Now, you can have your irrational beliefs constantly affirmed, to the point where you become convinced that not merely are you the rational one, but that people who refuse to believe the conspiracy are maliciously irrational. The internet normalises abnormality of all kinds, good and bad.
That may well be a reason why so many conspiracy theorists are now considered actively dangerous. White supremacists, “sovereign citizens” and “Great Replacement” advocates have long been identified by US law enforcement agencies as the major domestic terrorist threat in the US. More recently, incels have been identified as an emerging threat after a number of mass murders carried out by misogynist young men who view feminism as a plot against their right to have sex.
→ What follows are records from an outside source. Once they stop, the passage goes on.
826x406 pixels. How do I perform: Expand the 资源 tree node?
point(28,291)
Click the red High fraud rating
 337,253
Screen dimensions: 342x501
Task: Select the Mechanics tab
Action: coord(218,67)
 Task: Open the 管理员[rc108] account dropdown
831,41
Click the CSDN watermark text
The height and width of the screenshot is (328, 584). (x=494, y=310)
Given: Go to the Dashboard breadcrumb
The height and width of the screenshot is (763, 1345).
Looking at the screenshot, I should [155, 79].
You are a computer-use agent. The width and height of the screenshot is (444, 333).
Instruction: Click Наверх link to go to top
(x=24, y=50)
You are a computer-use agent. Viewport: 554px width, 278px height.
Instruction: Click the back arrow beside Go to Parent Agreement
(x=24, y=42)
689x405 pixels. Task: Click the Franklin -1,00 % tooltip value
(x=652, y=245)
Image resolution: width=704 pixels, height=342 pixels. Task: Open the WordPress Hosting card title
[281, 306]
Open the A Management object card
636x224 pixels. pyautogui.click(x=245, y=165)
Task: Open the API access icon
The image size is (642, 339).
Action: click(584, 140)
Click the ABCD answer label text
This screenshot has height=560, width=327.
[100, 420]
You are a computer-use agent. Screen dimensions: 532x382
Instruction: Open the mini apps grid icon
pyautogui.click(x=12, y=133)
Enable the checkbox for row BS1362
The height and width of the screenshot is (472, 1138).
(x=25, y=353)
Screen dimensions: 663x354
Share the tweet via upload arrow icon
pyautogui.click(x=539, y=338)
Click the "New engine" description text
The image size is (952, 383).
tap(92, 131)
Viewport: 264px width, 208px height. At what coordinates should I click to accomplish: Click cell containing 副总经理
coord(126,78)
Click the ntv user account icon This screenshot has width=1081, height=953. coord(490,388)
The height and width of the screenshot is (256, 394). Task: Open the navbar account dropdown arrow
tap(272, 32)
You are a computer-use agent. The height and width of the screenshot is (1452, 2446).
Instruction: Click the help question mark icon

And in 2019 the FBI identified “conspiracy theory-driven domestic extremists” as a threat, who likely “will emerge, spread, and evolve in the modern information marketplace, occasionally driving both groups and individual extremists to carry out criminal or violent acts”. Its report specifically mentioned QAnon theorists.
Just because US security agencies identify someone as a terror threat doesn’t make them one — the likes of the FBI and the NSA have a history of identifying peaceful protest groups as potential threats, including Dominican nuns and Greenpeace. But when QAnon members plead guilty to terrorism charges and fire guns in a pizza restaurant crowded with families, there’s a solid base for law enforcement agencies to worry about them. Anti-vaxxers, too, have increasingly shifted from online to real-world harassment.
The issue in Australia is whether ASIO and the AFP — who were taken by surprise by the Christchurch massacre, having believed that far-right extremists were incapable of mass-casualty attacks — are as up to speed on the emerging threat from internet-fueled conspiracy theorists as their US counterparts.
Christchurch prompted ASIO to be a lot clearer about the terrorist threat from the right — to the fury of Peter Dutton, who lied that left-wing terrorism was an equal threat. But the pandemic, and the irrational claims of virus denialists, might serve to focus their minds away from the threat posed by journalists and whistleblowers and toward internet obsessives who not merely peddle conspiracy theories, but are prepared to hurt and kill for them.